Wednesday, May 30, 2007

Realty MF norms on cards

Likely to suggest quarterly disclosure of NAV.

The guidelines for real estate mutual funds (REMFs), which are being worked out by a panel appointed by the Securities and Exchange Board of India (Sebi), are likely to suggest quarterly disclosure of net asset value (NAV), besides putting an investment ceiling based on individual projects, developers and even locations.

The quarterly disclosure of NAVs is a step-down from the regulator’s earlier stand that REMFs should disclose their NAVs every day.

Sources said the domestic market could see the launch of the first REMF by the end of this calendar as the sub-committee is in the final stages of preparing detailed guidelines for the purpose.

“The guidelines could be out by the end of the third quarter,” a top mutual fund executive said.

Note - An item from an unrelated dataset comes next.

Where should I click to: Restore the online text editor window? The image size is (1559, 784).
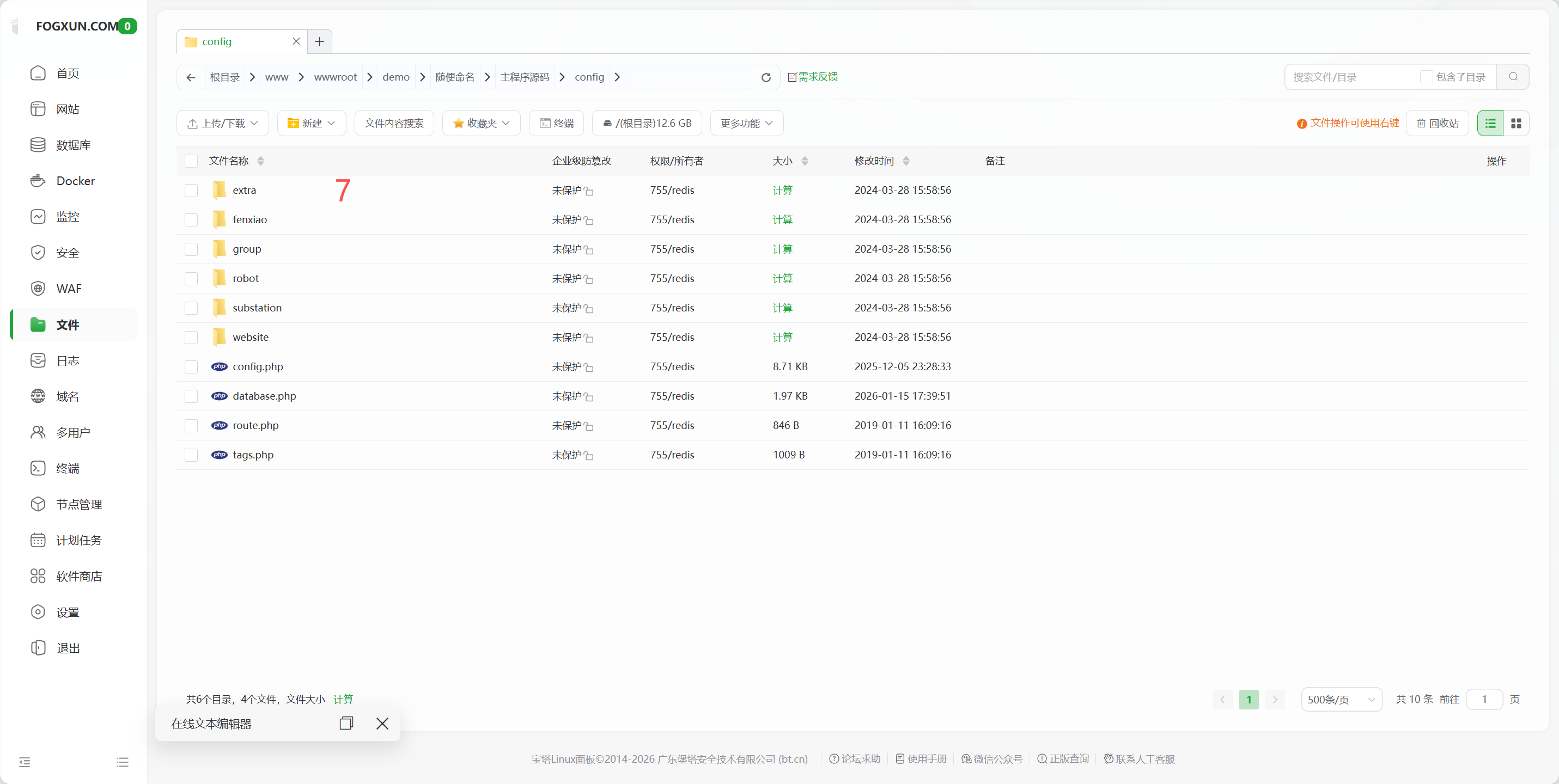pyautogui.click(x=346, y=724)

He added that even though the launch has been delayed following recent policy changes, all newer issues, including land and property valuation and other regulatory disclosures, will be addressed in the final guidelines.

Last June, the Sebi board had cleared the basic norms for REMFs, stipulating that such funds would initially be close-ended and units compulsorily listed on stock exchanges.

The Sebi committee is also of the view that valuation of properties should be done by qualified experts such as chartered accountants.

Analysts point out that valuation of property will be a key issue before launch of REMFs. “For valuing assets such as property, no value parameter is available. That has to be set up by creating a comprehensive database.

They even have to accommodate recent Sebi guidelines on realty IPOs,” said Ajit Krishanan, partner, Ernst and Young.

The committee is also discussing investment regulations that will spell out per project investment limits, location specific limits and developer specific exposures. These norms are on similar lines as those specified for equity-oriented mutual funds.

Globally, REMFs are known as Real Estate Investment Trusts (REITs). “Globally, REITs are being traded 5 to 10 per cent below their asset value since they are not properly valued,” says Graham F Chase, president of The Royal Institution of Chartered Surveyors (RICS).

This will also be the case in India owing to the illiquid nature and close-ended structure of the funds, a local fund manager said.